In the entries that follow, locate the line with "Pick the Tenda800 network radio button", then restate that line and all later lines exactly as they appear, leaving pictures out.
————
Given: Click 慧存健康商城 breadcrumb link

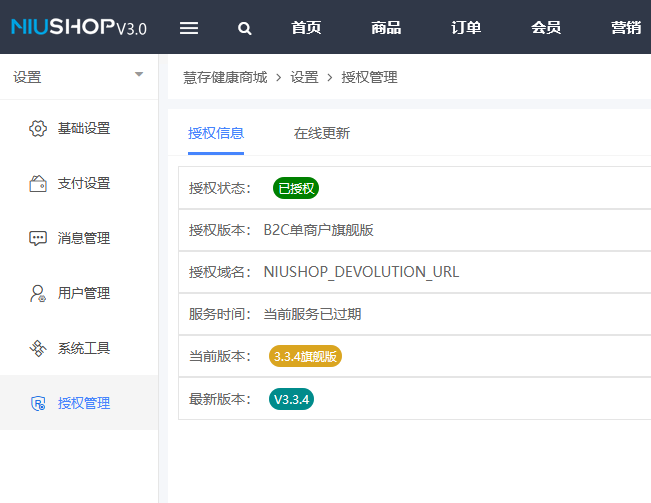Looking at the screenshot, I should pos(225,77).
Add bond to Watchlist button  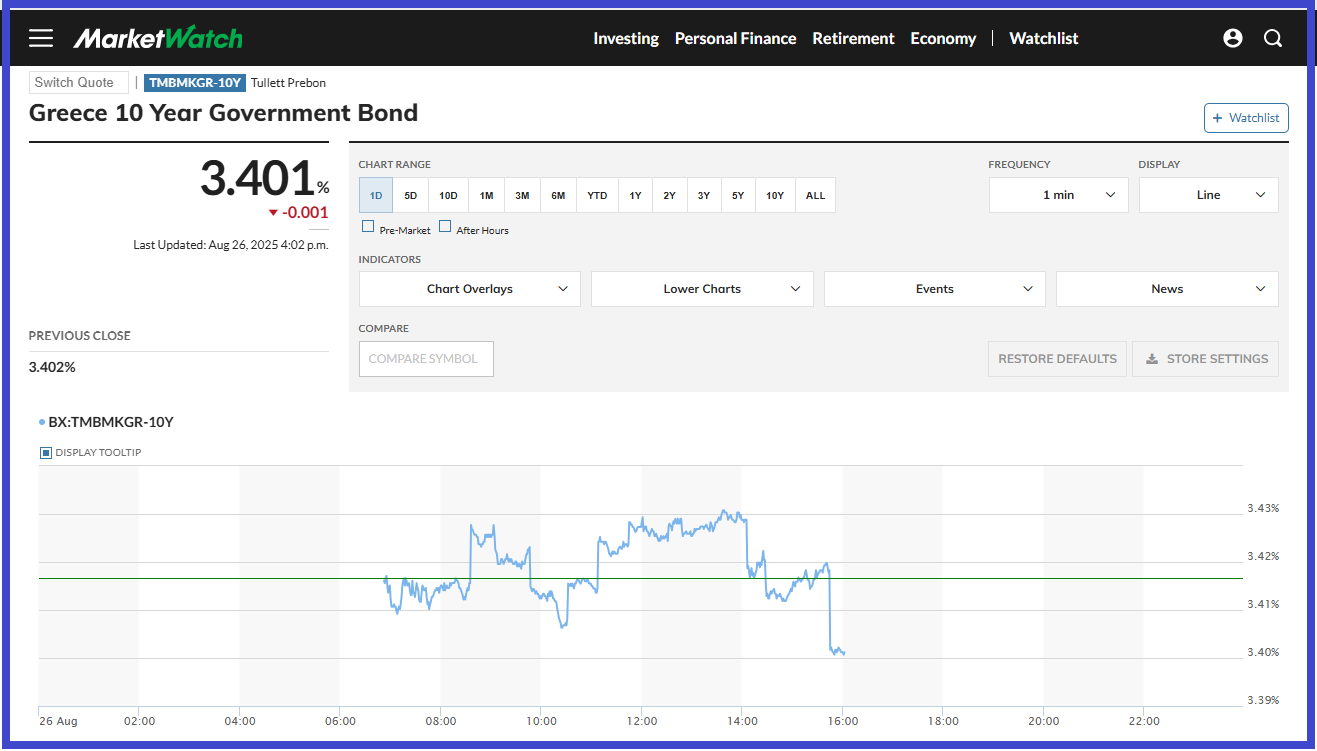(1245, 118)
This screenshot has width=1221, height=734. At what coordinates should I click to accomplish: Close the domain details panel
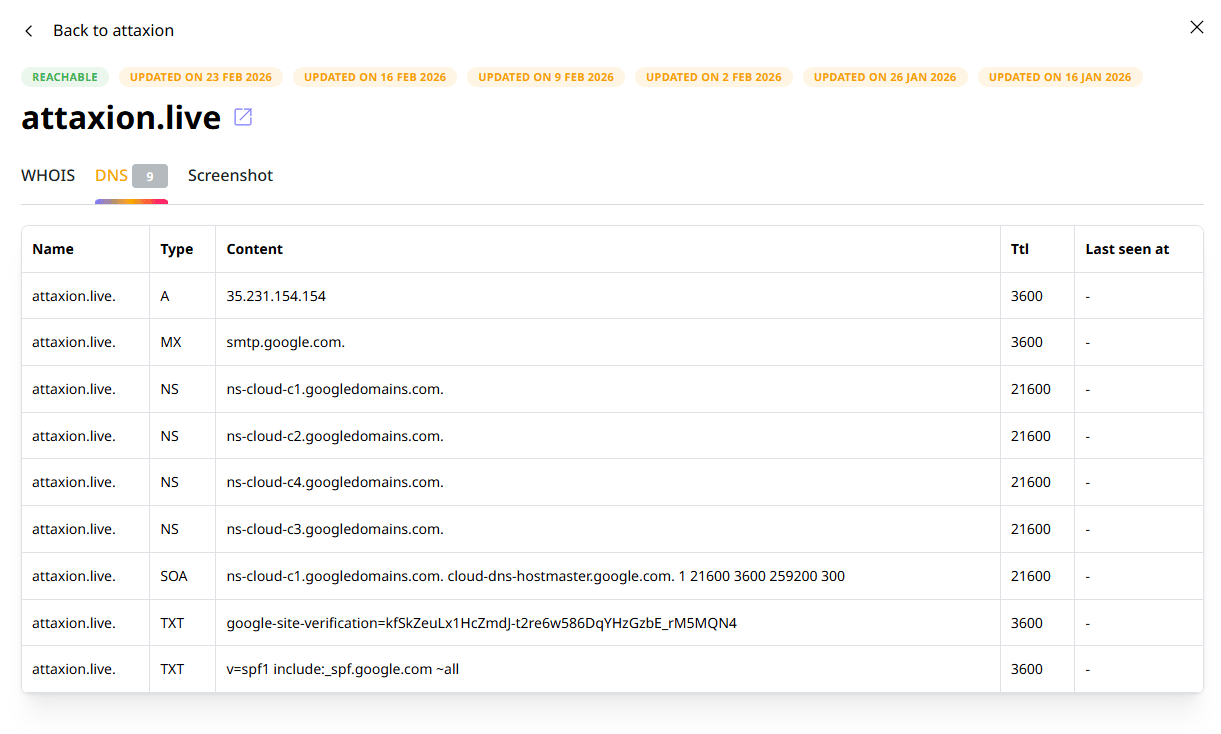[x=1196, y=27]
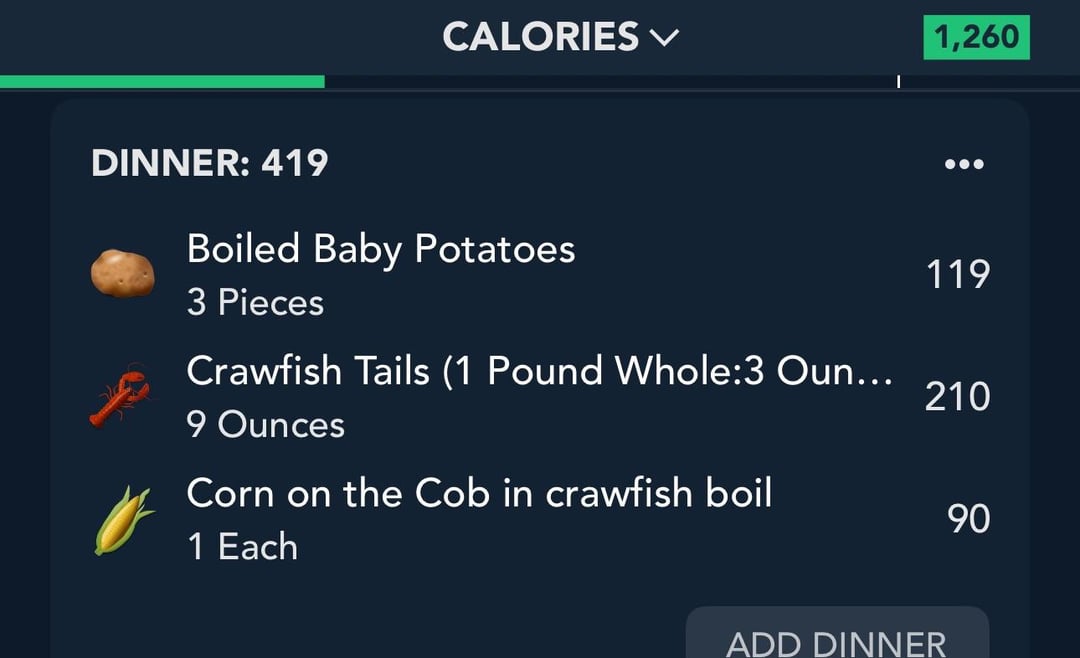Tap the 1 Each serving size
Image resolution: width=1080 pixels, height=658 pixels.
[242, 547]
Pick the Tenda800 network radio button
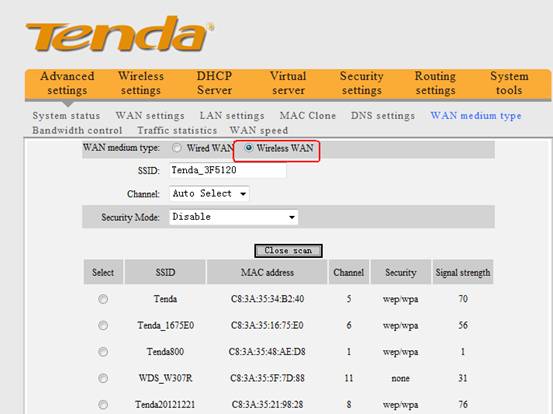 click(x=103, y=352)
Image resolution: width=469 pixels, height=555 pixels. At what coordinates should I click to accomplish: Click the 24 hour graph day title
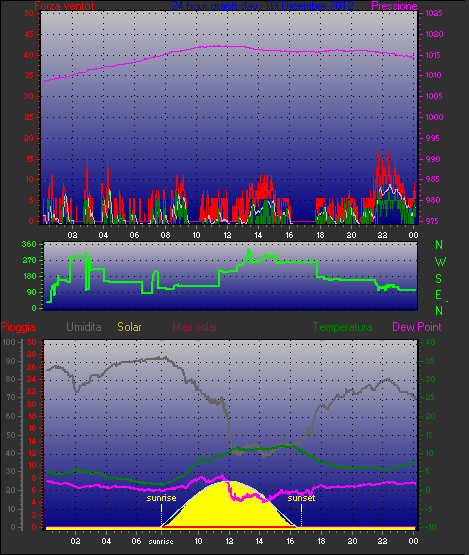[x=262, y=6]
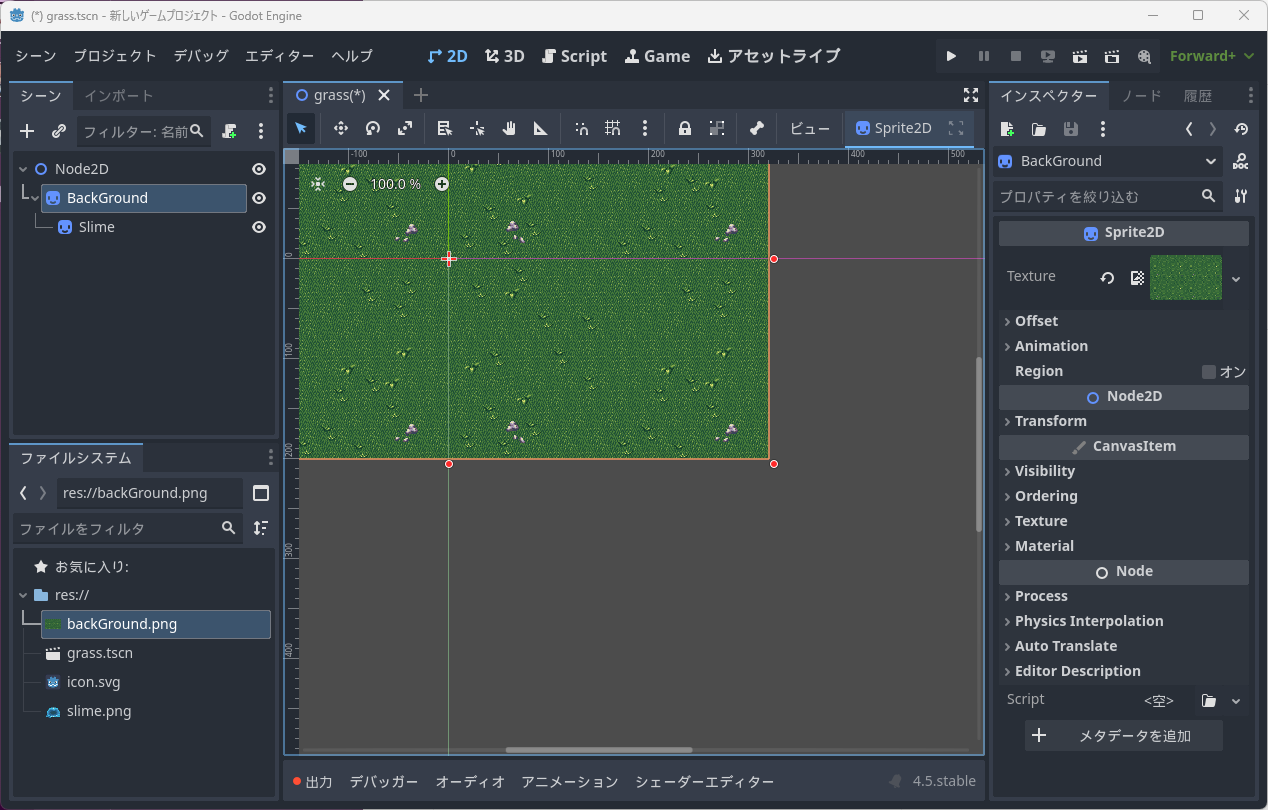
Task: Activate the Pan mode hand tool
Action: click(509, 128)
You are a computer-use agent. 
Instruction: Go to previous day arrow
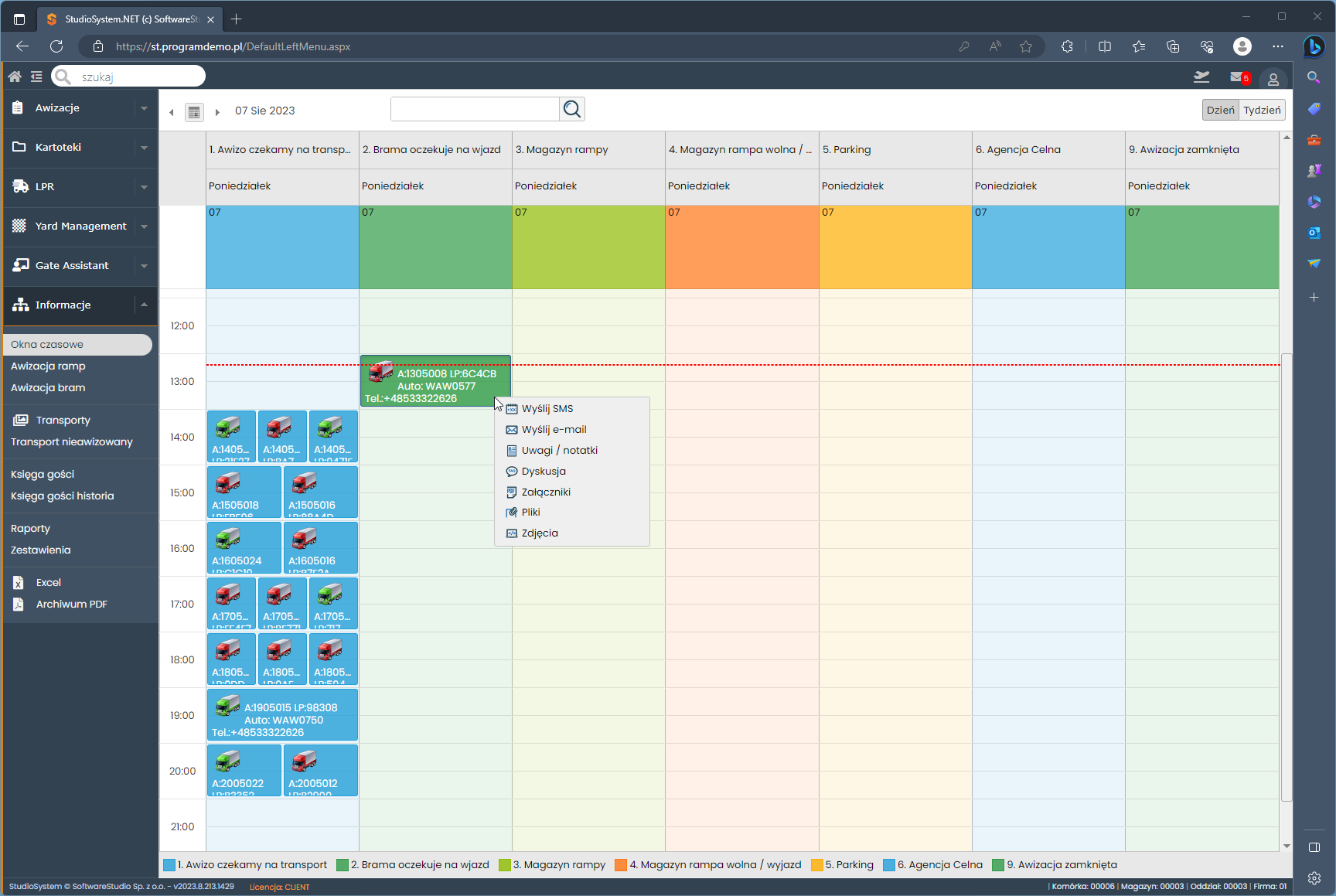[172, 112]
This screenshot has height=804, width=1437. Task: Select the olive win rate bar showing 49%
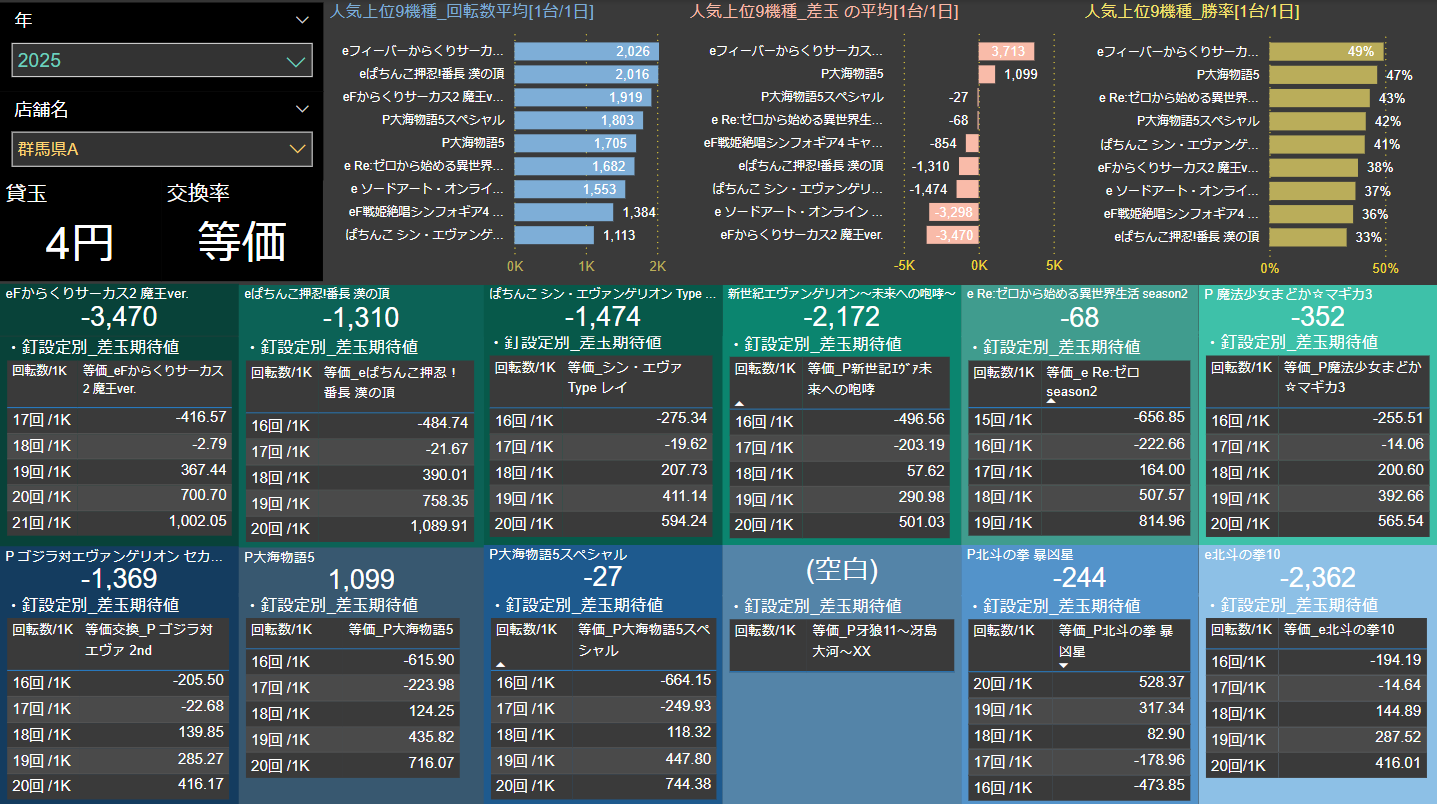point(1326,51)
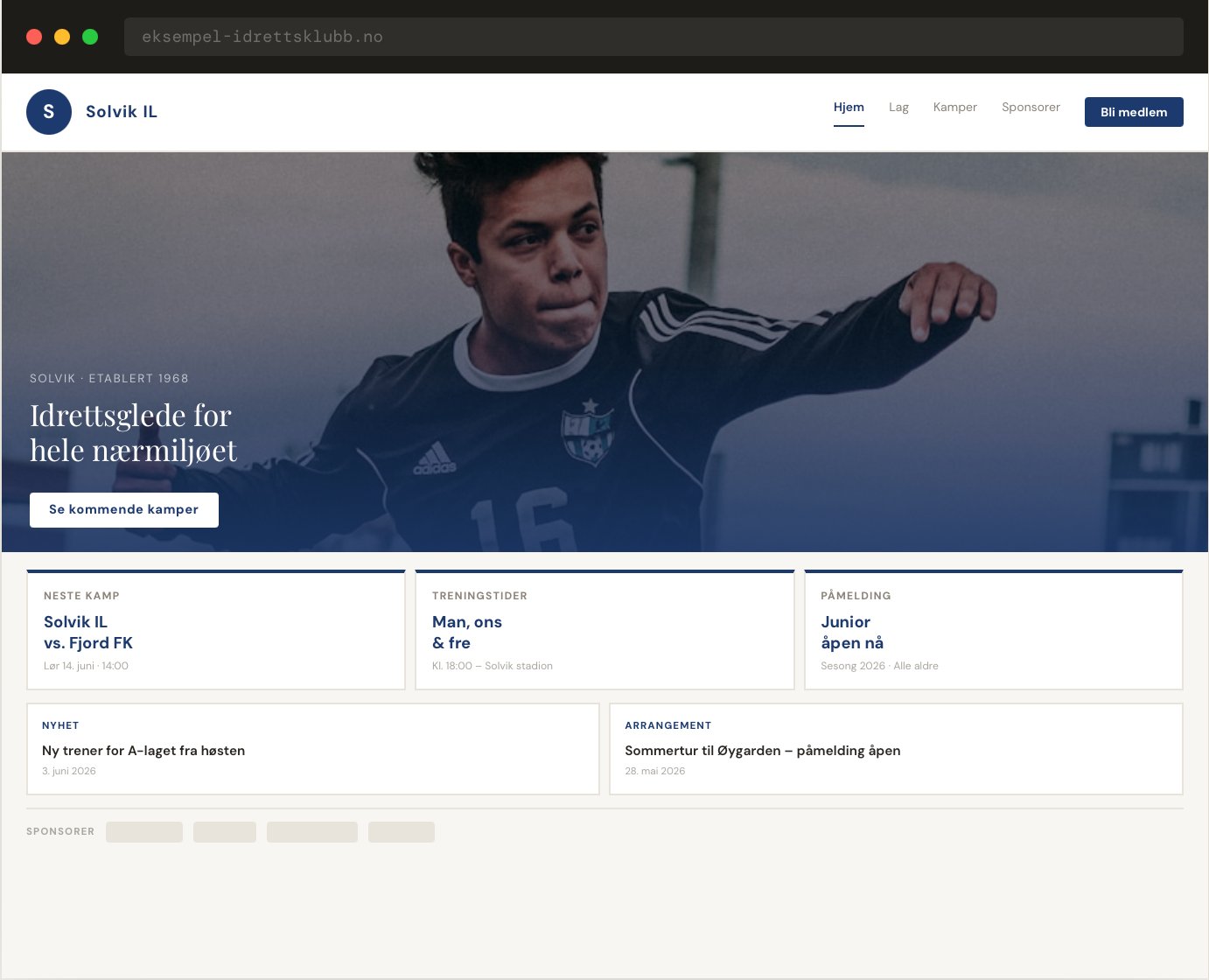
————
● **WRITTEN RESPONSE**:
Pick the Tenda800 network radio button
 click(x=103, y=352)
Image resolution: width=469 pixels, height=555 pixels. At what coordinates should I click to accomplish: Click the 24 hour graph day title
[x=262, y=6]
Task: Activate the Pan mode hand tool
Action: click(509, 128)
You are a computer-use agent. 
Instruction: Go to previous day arrow
[172, 112]
This screenshot has height=804, width=1437. Task: Select the olive win rate bar showing 49%
point(1326,51)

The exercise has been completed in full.